Problem to work on: Your response should consist solely of the lines from the one containing "Click the Market" through the final line of the entries, repeated exactly.

(Collected data)
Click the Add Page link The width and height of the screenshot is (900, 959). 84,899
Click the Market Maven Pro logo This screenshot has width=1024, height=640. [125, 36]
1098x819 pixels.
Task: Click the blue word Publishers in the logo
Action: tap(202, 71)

The answer:
Click the Market Maven Pro logo This screenshot has width=1024, height=640. [125, 36]
1098x819 pixels.
Task: Click the blue word Publishers in the logo
Action: tap(202, 71)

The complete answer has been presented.